DENVER (KDVR) — As winter looks to make its turn into spring in the coming weeks, many wildlife enthusiasts will be heading into Colorado’s great outdoors, but if you’re planning to pick up a shed antler while you’re out there, it’s worth knowing the rules.
Colorado is home to a variety of animals that shed their antlers in the late winter including deer, elk and moose. According to Colorado Parks and Wildlife, this occurs as the males’ testosterone drops a few months after the fall mating season, causing their antlers to fall off.
These antlers, which are frequently used for art and decoration, can be essential sources of nutrients for some animals that have had restricted diets during the winter months.

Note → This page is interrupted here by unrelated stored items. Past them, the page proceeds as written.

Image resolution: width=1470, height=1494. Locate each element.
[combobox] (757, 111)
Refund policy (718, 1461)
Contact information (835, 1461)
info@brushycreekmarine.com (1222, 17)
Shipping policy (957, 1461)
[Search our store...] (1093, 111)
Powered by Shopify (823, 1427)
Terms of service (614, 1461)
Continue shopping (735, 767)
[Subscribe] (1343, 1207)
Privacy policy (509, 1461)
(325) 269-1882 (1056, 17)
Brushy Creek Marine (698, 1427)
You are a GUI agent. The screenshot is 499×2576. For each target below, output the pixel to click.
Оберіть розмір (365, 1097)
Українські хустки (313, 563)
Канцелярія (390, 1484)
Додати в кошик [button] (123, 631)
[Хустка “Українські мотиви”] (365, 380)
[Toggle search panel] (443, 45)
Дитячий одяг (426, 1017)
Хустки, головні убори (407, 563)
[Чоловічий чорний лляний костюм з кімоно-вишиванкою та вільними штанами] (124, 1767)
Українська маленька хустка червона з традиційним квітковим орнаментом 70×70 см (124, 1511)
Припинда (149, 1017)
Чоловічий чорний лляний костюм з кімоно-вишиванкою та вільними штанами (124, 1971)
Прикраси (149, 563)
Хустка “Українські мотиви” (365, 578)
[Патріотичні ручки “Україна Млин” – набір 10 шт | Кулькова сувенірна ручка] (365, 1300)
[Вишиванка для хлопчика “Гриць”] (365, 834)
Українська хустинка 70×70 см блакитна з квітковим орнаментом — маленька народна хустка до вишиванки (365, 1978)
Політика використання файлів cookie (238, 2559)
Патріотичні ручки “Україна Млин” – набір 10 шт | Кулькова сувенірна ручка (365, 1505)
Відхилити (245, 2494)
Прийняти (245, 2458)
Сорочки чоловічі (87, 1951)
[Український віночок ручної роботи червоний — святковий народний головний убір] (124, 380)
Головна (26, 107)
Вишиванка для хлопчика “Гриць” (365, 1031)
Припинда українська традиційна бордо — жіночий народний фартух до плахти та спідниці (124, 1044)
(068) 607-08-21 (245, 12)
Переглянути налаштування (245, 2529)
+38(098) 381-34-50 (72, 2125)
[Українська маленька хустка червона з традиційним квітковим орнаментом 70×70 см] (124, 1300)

“Antlers are a source of minerals that can be quickly consumed by forest creatures such as squirrels, mice and porcupine,” a contributor to CPW’s Colorado Outdoors magazine wrote a few years ago after finding shed antlers in the San Juan mountains.
Is there a shed antler hunting season?
In a recent post on its website, CPW reminded outdoor enthusiasts of all kinds that, “collection of shed antlers on all public lands west of Interstate 25 is prohibited from Jan. 1 through April 30.”
While the regulation is specifically for public lands, CPW reminded people that it is also illegal to collect on private land without lawful access to the land.
“These regulations will be most effective and have the greatest positive impact on our wintering wildlife when we work together within our communities to monitor and enforce them,” Area Wildlife Manager Brandon Diamond of Gunnison said in an email from the organization. “Don’t tolerate the behavior of those that would cheat. Let’s make sure we are all doing what’s best for wildlife and help give them a break during their toughest time of year.”
This prohibition was put in place in 2018 and includes additional restrictions for the Gunnison Basin where it is illegal to search for or possess antlers on public lands between sunset and 10 a.m. from May 1 through May 15.
What are the penalties for breaking shed antler hunting rules?
According to CPW, the priority for officers is to educate the public about the impact on nature that removing these antlers can have, but there is also a $137 fee per violation that can be issued to anyone caught breaking the prohibition.
“Comparing shed antler hunting to other forms of recreation isn’t necessarily an apples-to-apples comparison. Shed hunters specifically target our best winter-range habitats where animals are or have been, and the activity is more popular than ever, leading to an increasingly competitive environment. As conservation-minded, big-game enthusiasts, it’s one place where we can collectively minimize potential impacts to wintering wildlife,” Diamond said.
Violations can also include points against any license issued by CPW such as hunting or fishing.